Denise Tayloe, CEO of Privo, which handles parental consent for Web sites and is a safe-harbor provider under COPPA, said she wants legislation that would make it illegal for adults to impersonate minors with the intent to cause harm. The identity hijacking legislation that has appeared has covered only posing as a real person, not creating a false persona, Szoka said. Tayloe said companies that want to offer sites for children face huge liability risks. Protecting children is a great expense for small companies that don’t have the staff and expertise of a News Corp. or Microsoft, she said. Sites want to provide an advertising- free experience for children, because so many advocates fiercely oppose kids advertising, but moderating sites takes money and the few subscription members don’t cover the many free ones. She also cautioned against making the “false sense of security” argument against age verification, saying it puts child-oriented Web sites in a no-win situation. Thierer said he has made the argument about a false sense of security but against across-the-board requirements of age verification. Small walled gardens can be reasonably secure, he said, but that principle won’t extend to the entire Internet, and that’s where the false sense of security comes in.

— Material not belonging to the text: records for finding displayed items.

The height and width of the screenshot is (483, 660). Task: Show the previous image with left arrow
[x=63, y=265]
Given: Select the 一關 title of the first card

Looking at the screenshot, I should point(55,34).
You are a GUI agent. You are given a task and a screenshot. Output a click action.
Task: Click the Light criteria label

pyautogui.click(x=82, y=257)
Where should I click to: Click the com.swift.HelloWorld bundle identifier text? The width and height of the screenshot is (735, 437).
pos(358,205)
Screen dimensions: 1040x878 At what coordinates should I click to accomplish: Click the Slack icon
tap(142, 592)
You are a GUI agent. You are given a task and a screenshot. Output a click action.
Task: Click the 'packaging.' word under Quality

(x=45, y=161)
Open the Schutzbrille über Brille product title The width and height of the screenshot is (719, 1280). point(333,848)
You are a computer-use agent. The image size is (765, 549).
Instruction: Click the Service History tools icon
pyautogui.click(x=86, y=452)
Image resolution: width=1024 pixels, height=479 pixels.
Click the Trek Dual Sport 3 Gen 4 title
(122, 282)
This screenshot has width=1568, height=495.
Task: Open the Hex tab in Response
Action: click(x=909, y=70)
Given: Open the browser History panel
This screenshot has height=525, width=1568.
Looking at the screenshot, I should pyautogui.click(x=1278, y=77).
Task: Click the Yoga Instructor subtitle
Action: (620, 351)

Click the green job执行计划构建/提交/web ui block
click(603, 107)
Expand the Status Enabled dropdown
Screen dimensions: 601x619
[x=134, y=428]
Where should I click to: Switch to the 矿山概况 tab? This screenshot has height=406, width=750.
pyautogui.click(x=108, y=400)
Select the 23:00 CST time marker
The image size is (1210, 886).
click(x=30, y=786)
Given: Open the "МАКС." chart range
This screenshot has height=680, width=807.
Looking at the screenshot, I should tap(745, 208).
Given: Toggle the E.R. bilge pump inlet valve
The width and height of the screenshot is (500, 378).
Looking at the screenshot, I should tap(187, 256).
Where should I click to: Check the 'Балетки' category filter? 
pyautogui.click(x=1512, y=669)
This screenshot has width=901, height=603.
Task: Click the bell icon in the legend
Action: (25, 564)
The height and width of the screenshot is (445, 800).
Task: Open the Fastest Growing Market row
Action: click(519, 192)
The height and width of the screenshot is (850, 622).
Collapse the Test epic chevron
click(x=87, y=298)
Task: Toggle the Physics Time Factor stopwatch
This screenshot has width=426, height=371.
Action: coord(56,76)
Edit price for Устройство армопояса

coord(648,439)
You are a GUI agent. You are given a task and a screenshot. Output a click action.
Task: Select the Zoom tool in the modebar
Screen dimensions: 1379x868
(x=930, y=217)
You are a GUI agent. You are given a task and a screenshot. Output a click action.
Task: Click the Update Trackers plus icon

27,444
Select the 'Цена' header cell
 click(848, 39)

The discussion briefly took up the FTC’s upcoming review of COPPA and virtual worlds. The lawyer who’s the commission’s point person on those subjects couldn’t attend the session. In his absence, Szoka said he has heard speculation that there could be requirements to create special teen versions of social networking sites, much as Second Life has done. Alternatively, social networking sites could decide to assume that every user is a minor, unless the user chooses to verify himself as an adult, Tayloe said.